(PROBLEM REQUIREMENTS): Consider the material that follows. How many of its lines contain "Pick"? Reply with the number alone.

(PROVIDED INFORMATION):
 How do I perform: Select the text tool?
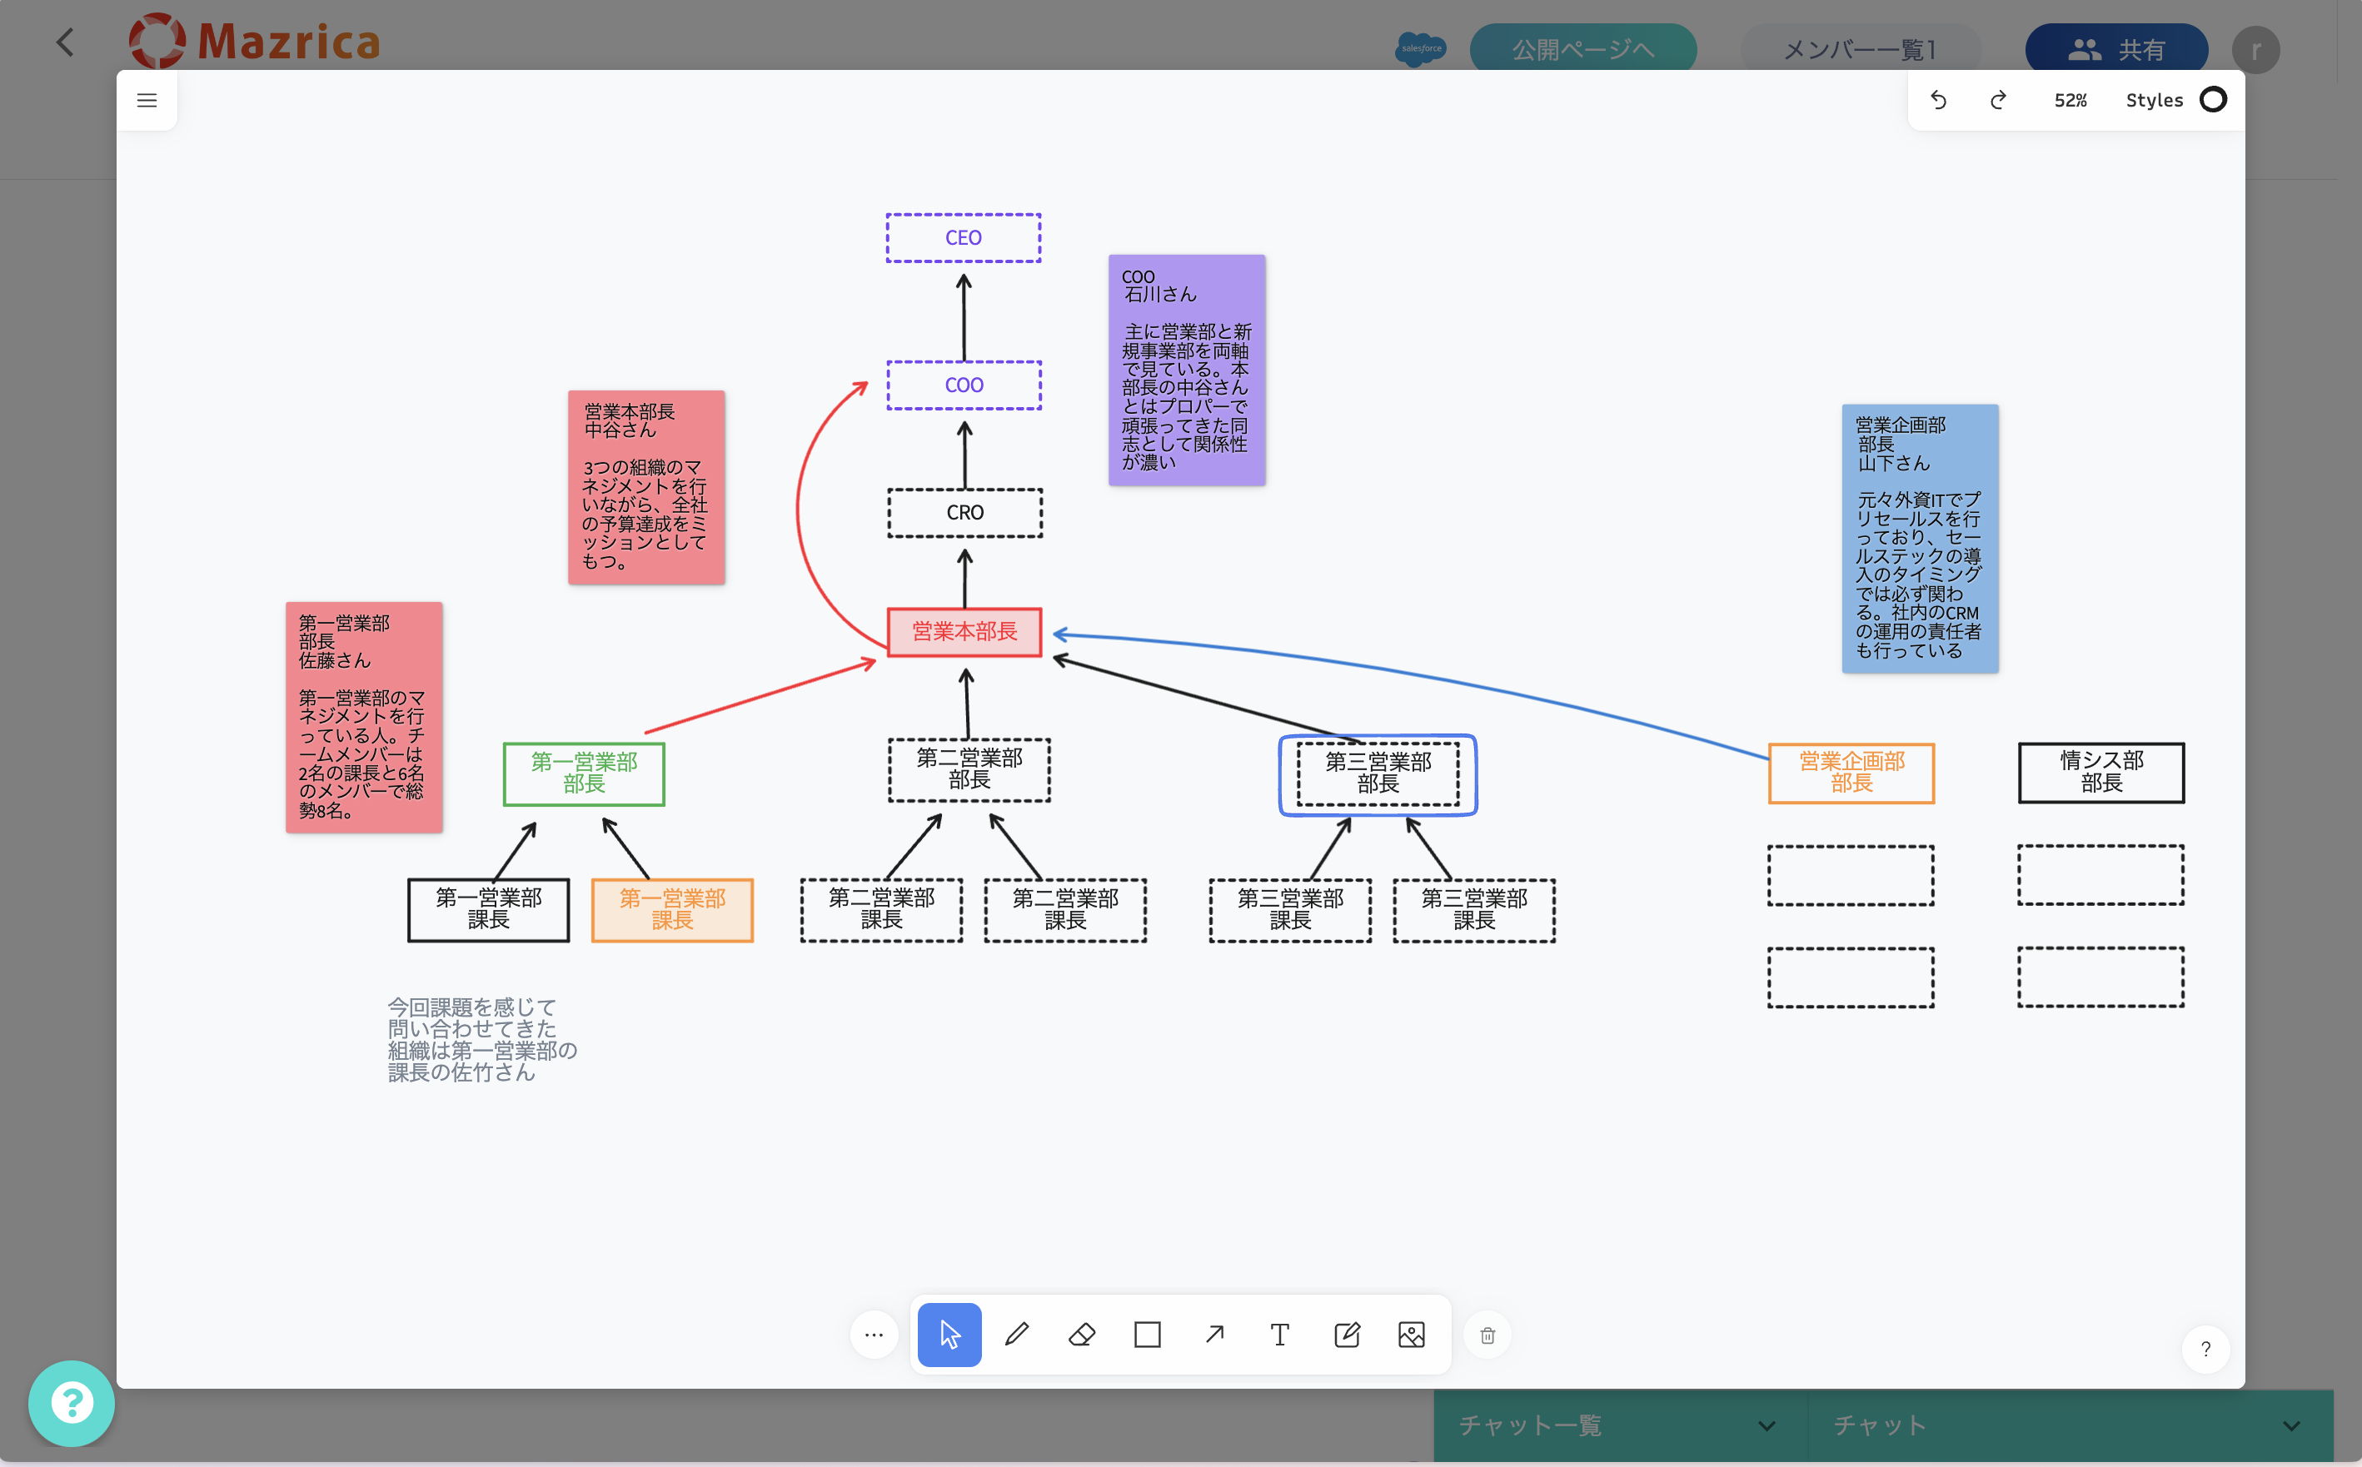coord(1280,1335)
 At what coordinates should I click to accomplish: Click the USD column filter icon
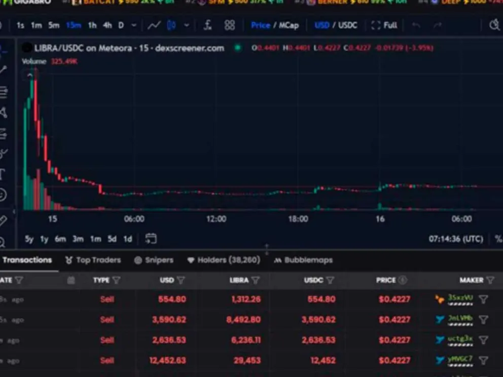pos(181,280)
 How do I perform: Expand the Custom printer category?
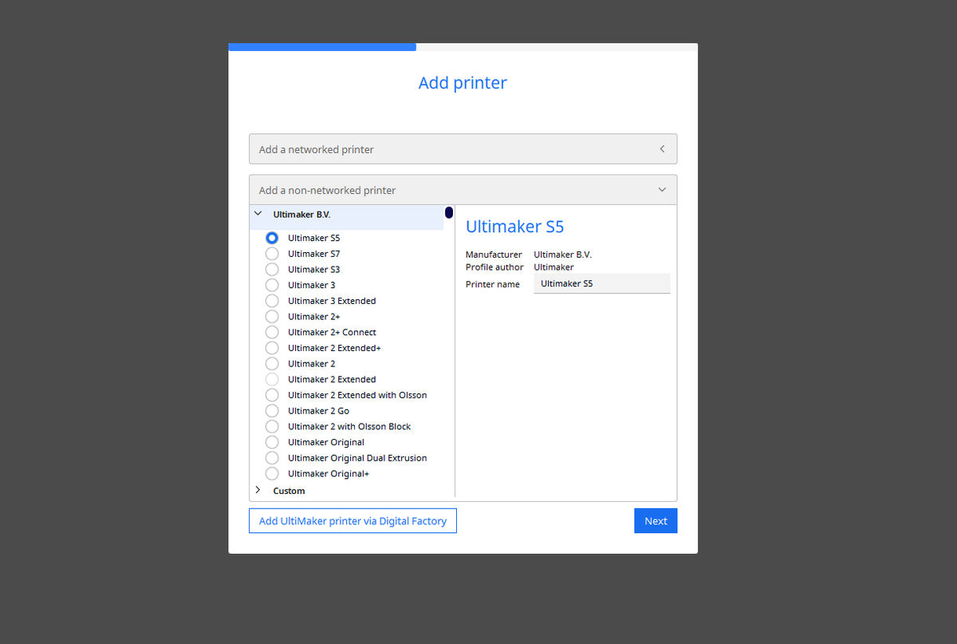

* * *

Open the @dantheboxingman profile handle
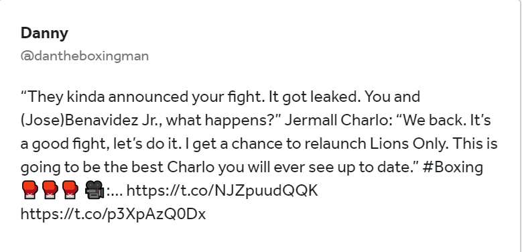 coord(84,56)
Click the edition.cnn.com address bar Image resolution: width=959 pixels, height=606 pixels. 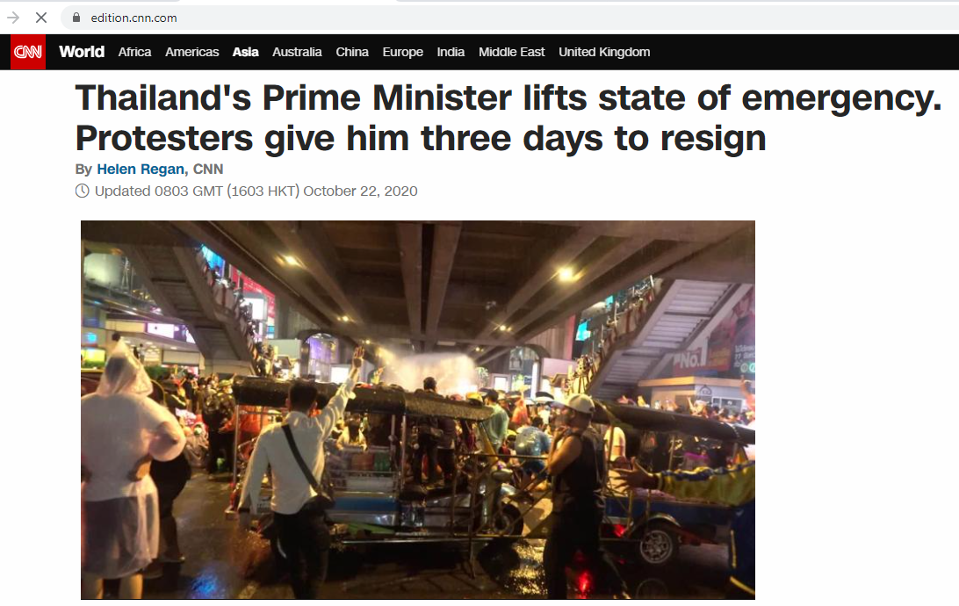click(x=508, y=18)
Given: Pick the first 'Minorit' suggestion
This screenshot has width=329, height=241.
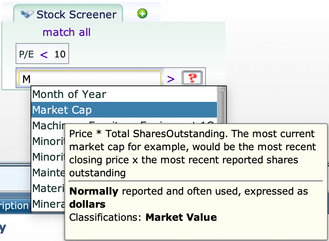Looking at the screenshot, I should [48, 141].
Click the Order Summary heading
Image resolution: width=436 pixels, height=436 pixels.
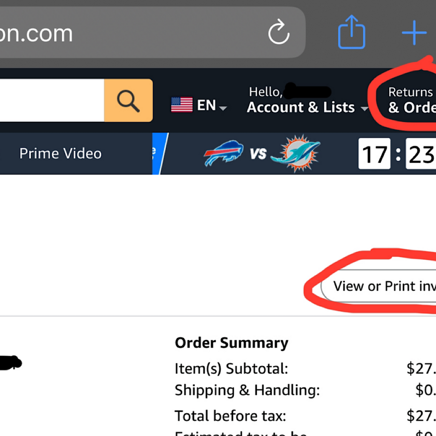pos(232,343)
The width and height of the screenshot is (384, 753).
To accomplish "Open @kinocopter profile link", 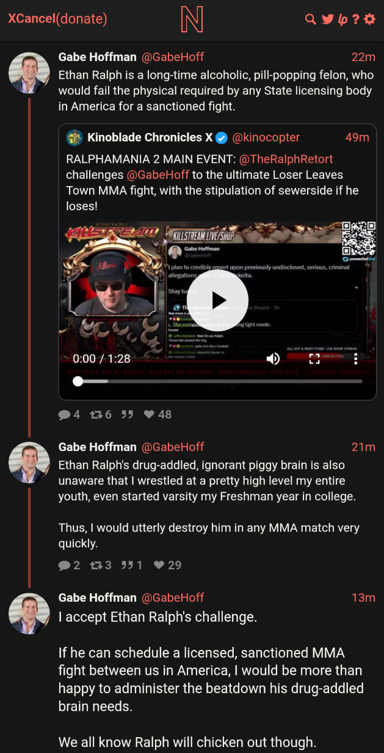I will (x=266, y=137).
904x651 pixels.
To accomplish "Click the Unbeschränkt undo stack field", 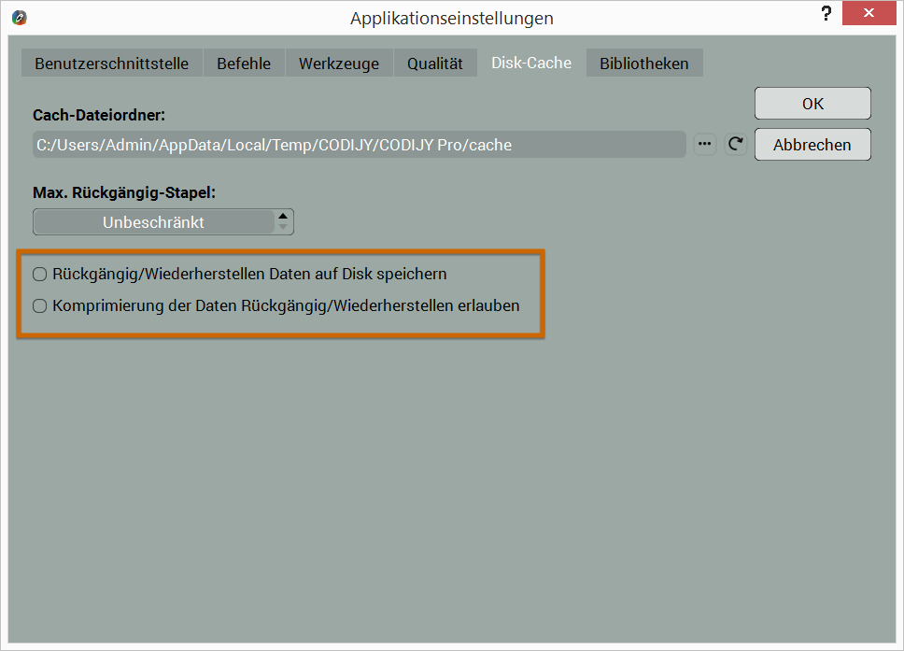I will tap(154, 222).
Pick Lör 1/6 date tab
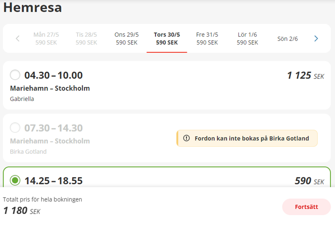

...

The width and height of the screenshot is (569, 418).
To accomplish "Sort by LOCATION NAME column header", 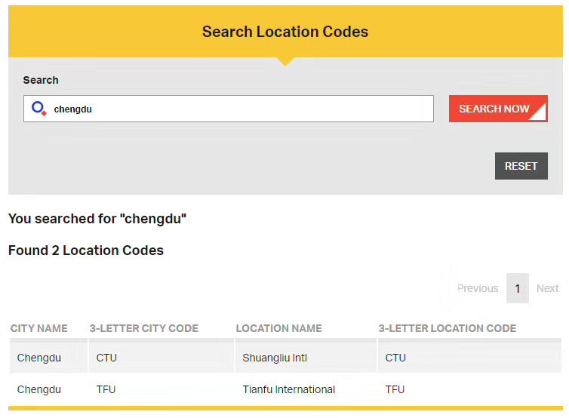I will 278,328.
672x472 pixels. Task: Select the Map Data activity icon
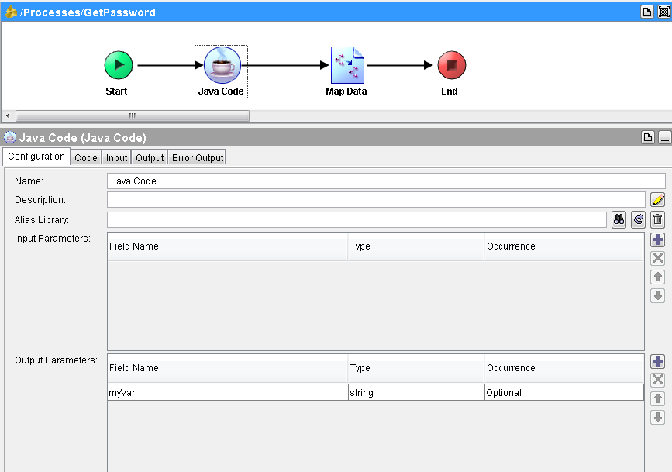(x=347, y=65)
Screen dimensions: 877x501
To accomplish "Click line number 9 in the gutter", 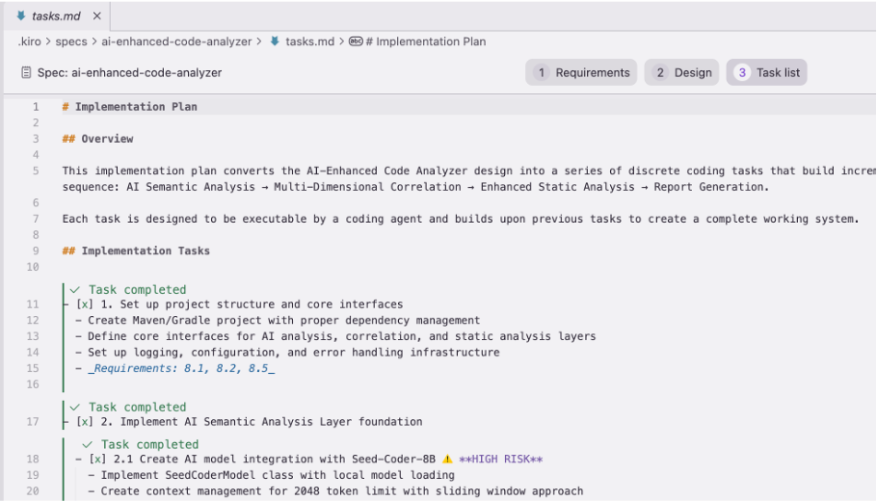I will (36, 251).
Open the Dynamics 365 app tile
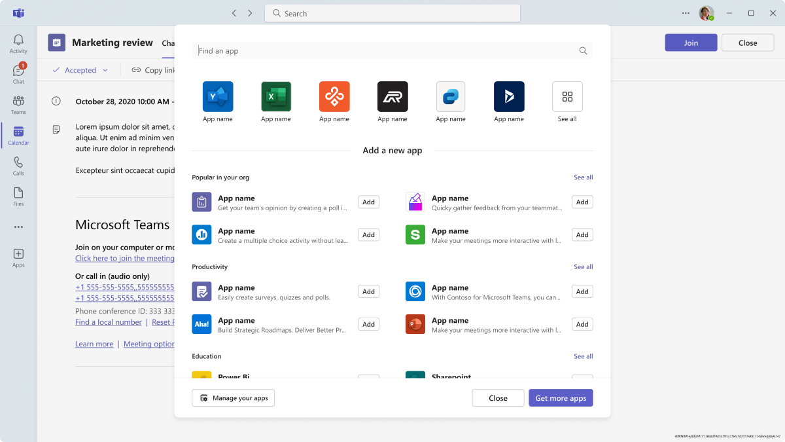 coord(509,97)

(ANSWER TO THE PROBLEM): 2